California politicians have taken a break from a torrent of insane bills that proposed to ban receipts (they’re bad for the environment), ban fur, legalize eating roadkill, (if you run over a rabbit, you can eat it, but don’t you dare wear its fur), and banning separate clothes sections for little girls and boys, to ineptly tumble the state and its major cities headlong into a mismanaged response to the coronavirus.

The incompetence of California Democrats was all fun and games when it led to blowing up the homeless population while wasting billions of dollars, banning police from turning over illegal alien pedophiles to ICE, or accidentally outlawing freelance work across the entire state for the unions.

But now there are real consequences. It’s not just another bunch of zeroes or a handful of victims whose stories will never appear on any cable network except the one no respectable socialist would watch. Millions of lives have been disrupted. And countless lives are potentially on the line.
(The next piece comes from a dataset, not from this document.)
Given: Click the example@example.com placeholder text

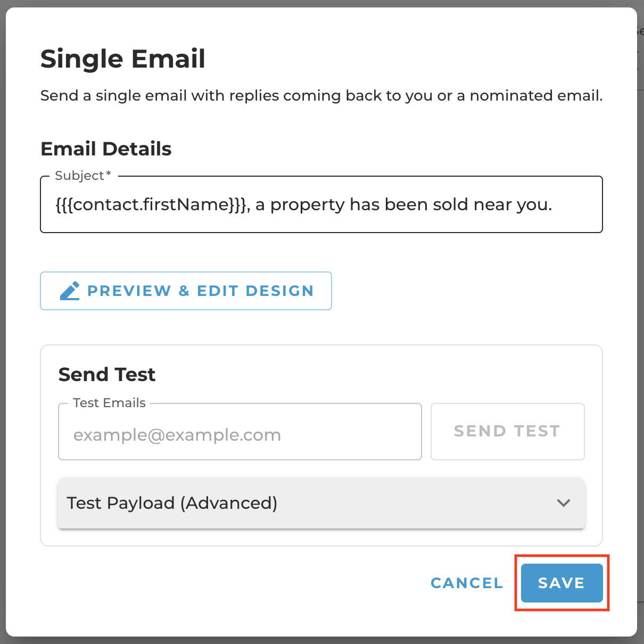Looking at the screenshot, I should click(x=177, y=435).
Socialism sounds like a great idea if you imagine that the people running things are smart, moral, and competent, as socialists imagine that they are. It falls apart in the real world where people aren’t. After voting for Bernie Sanders, Californians are discovering what it’s actually like to live in Venezuela, Cuba, or the Soviet Union, where they have no rights, there’s nothing in the stores, and nothing works. https://sultanknish.blogspot.com/2020/03/coronavirus-communism-comes-to.html

Of course to say all this is not to argue against some temporary and stringent government intervention in times of a major national crisis. But what it is to argue is this: all of those who hate the free market while singing the praises of socialism are now experiencing first-hand just what socialist life is like. I for one think it stinks.